### EXERCISE DESCRIPTION
Using the listing below, set down exactly the lines starting at the line that contains "Image resolution: width=877" and ending at the line that contains "Given: Click the CG12990-PA protein glyph", both included, and no others.

### RECORDS SUPPLIED
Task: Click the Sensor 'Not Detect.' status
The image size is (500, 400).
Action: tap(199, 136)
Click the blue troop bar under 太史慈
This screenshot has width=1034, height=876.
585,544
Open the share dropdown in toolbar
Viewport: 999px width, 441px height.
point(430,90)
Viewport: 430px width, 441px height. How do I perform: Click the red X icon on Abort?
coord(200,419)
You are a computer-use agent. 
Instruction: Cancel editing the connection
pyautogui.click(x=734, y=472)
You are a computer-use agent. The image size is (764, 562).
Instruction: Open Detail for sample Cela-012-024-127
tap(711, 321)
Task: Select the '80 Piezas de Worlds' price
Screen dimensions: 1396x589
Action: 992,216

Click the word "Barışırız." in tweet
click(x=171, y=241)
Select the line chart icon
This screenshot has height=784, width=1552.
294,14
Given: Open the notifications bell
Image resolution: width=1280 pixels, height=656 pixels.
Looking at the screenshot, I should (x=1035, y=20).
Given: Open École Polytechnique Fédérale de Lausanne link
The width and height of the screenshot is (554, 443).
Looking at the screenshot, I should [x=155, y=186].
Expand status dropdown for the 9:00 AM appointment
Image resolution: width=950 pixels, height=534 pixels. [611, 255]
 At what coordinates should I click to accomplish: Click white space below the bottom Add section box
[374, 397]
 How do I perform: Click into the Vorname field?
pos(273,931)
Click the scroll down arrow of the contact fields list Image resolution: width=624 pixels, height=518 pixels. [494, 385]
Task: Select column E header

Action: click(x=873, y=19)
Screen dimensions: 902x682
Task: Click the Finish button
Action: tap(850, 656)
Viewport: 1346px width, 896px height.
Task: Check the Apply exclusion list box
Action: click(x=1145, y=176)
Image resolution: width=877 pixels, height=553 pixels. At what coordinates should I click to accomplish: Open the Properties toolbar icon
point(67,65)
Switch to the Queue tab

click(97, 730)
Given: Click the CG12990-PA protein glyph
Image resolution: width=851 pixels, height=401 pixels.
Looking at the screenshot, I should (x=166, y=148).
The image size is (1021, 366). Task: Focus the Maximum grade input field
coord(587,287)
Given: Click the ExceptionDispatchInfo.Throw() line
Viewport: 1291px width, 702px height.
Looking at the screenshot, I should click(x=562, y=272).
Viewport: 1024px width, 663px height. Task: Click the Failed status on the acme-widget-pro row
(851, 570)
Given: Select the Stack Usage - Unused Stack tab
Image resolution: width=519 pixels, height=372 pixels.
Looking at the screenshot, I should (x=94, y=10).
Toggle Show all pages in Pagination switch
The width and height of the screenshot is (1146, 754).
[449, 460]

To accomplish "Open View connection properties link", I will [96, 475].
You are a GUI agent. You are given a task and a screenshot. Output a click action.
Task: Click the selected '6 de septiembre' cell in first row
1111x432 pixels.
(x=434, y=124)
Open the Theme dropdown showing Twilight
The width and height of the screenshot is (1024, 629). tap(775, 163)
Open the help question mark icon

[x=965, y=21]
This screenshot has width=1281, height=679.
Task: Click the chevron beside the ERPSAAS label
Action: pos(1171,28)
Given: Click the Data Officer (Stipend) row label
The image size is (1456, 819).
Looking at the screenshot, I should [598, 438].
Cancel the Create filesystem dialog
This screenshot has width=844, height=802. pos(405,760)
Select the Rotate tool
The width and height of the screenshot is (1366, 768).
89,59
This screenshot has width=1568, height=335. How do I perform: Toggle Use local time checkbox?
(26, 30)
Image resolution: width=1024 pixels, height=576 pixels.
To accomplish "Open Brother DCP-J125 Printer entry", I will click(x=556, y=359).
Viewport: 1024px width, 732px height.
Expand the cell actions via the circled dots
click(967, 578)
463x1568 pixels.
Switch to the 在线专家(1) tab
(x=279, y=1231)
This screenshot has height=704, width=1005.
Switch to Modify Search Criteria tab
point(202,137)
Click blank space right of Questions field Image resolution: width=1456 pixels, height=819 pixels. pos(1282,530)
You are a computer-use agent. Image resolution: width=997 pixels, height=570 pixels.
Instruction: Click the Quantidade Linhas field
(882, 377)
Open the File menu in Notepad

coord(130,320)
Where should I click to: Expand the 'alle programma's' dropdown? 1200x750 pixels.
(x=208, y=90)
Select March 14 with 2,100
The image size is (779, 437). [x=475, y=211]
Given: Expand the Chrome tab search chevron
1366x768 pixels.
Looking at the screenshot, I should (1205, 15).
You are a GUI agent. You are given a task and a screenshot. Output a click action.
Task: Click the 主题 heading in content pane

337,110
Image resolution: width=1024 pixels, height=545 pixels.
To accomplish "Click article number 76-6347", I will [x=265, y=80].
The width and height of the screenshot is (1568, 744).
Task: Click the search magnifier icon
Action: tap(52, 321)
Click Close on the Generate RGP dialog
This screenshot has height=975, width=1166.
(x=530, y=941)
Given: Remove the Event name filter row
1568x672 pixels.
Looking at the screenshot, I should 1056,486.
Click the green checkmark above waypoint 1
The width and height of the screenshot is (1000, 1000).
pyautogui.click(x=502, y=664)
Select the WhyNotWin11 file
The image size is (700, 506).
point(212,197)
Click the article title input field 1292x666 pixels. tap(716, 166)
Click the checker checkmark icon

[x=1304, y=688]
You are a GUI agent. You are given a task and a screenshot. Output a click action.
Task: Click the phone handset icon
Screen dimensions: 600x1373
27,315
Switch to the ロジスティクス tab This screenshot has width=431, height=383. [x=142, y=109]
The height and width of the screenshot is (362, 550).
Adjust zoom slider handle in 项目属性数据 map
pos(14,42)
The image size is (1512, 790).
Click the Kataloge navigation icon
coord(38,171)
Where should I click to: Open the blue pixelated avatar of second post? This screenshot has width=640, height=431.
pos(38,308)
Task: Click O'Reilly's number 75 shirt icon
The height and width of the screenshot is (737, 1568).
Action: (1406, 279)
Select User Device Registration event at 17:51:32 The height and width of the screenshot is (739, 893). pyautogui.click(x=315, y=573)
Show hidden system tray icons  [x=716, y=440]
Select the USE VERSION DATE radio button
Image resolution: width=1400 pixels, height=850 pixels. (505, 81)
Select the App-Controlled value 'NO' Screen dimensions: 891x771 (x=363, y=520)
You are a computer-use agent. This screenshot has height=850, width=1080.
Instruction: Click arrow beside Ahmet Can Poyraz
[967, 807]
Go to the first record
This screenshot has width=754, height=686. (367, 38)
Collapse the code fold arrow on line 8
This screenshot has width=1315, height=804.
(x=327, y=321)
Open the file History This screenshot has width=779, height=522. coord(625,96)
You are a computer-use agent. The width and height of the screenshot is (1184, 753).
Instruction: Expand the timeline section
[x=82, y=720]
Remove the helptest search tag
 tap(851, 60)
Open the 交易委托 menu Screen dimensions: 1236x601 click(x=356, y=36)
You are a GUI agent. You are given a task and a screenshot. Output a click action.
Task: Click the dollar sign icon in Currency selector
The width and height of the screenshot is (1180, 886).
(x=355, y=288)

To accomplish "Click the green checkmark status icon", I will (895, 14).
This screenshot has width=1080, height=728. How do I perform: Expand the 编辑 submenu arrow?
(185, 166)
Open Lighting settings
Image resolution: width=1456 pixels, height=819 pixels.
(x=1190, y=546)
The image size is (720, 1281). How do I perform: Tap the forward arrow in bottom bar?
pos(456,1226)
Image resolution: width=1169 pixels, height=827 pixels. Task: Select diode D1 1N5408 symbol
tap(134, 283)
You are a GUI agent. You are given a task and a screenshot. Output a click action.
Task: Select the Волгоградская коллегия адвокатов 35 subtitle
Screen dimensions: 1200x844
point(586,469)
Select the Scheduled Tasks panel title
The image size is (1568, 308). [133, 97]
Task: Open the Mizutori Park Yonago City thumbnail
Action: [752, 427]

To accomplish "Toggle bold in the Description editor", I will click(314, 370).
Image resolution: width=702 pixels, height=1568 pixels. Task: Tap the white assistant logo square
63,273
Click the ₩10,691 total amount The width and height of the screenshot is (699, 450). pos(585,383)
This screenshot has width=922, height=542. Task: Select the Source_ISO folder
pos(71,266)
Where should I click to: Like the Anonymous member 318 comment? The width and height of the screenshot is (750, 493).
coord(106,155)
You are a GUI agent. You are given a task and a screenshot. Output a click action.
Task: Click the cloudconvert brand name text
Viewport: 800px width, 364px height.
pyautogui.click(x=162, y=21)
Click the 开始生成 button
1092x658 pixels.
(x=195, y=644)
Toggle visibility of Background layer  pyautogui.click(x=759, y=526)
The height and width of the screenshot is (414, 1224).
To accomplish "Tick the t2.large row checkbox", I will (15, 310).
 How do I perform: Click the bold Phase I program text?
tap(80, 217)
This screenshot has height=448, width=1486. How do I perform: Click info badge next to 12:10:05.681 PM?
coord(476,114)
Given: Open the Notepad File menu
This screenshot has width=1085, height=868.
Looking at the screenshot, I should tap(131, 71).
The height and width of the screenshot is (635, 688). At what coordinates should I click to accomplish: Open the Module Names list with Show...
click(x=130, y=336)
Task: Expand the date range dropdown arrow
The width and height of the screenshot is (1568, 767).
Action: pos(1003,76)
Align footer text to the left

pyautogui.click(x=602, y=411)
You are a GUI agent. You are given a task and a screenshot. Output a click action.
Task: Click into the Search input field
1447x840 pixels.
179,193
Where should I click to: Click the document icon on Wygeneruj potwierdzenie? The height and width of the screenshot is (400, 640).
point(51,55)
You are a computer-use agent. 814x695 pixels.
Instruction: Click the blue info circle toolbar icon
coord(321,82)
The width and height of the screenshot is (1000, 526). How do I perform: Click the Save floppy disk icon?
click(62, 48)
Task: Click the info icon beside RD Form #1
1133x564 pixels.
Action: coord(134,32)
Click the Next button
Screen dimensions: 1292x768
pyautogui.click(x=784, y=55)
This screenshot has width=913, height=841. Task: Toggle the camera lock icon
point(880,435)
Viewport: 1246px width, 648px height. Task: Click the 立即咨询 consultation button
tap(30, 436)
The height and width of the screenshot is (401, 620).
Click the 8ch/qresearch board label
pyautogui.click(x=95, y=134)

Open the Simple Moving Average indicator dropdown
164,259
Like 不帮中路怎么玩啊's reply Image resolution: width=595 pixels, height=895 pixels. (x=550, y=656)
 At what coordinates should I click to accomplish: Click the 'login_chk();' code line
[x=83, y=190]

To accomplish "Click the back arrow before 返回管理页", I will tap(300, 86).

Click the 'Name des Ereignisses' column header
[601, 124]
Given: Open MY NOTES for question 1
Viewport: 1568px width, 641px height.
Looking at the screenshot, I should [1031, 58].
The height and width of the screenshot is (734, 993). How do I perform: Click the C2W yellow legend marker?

### TASK ANSWER
Image resolution: width=877 pixels, height=553 pixels. At what coordinates should I click to accomplish: Open the Properties toolbar icon
point(67,65)
Switch to the Queue tab

click(97, 730)
Given: Click the CG12990-PA protein glyph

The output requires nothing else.